───── DATA SECTION ─────

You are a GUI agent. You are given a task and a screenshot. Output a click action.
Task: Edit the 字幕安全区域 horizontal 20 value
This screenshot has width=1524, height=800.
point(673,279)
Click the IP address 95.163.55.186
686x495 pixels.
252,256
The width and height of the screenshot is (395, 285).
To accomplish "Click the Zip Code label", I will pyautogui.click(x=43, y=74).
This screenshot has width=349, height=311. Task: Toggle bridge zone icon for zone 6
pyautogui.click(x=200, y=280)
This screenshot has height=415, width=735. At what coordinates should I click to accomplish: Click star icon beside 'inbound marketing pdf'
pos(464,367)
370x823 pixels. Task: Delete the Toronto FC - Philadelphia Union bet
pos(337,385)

─────
───── DATA SECTION ─────

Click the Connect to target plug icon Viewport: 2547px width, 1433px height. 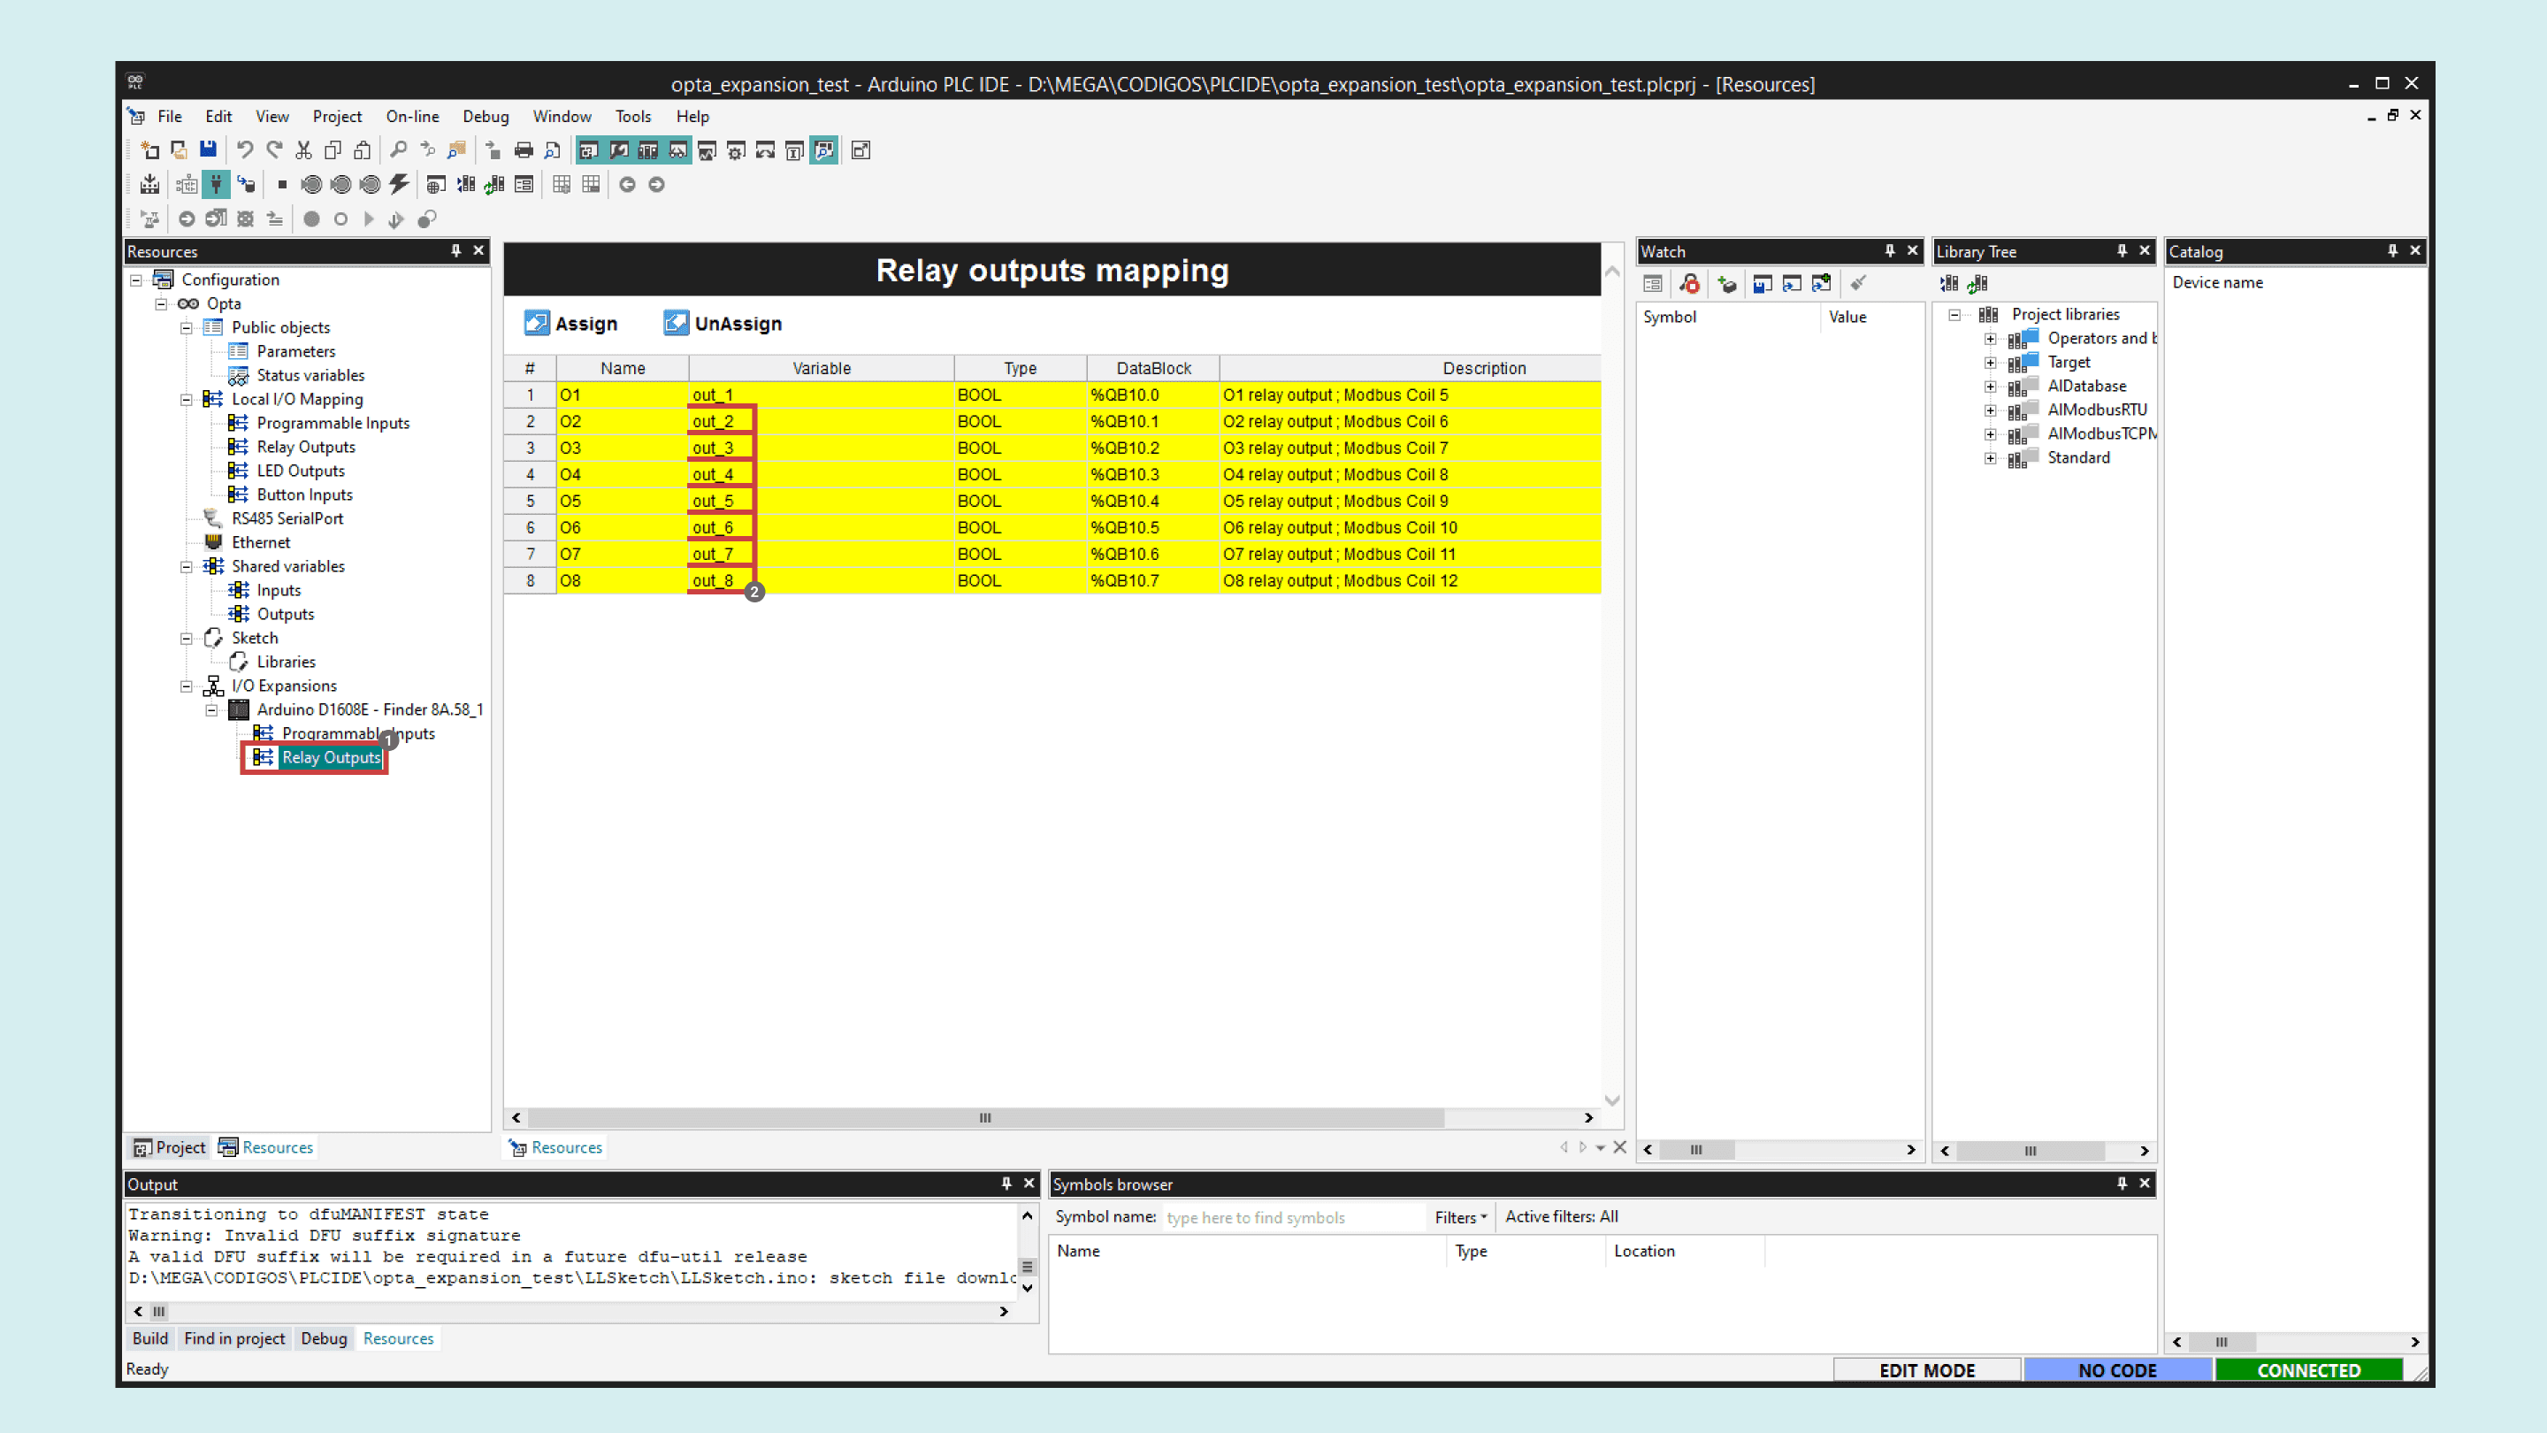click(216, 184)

─────

■ **EXERCISE INSTRUCTIONS**
Print, unchanged, the lines of the records beginning with the line that contains "370x823 pixels. Task: Delete" and ending after the line that contains "pos(337,385)".

■ **EXERCISE ANSWER**
370x823 pixels. Task: Delete the Toronto FC - Philadelphia Union bet
pos(337,385)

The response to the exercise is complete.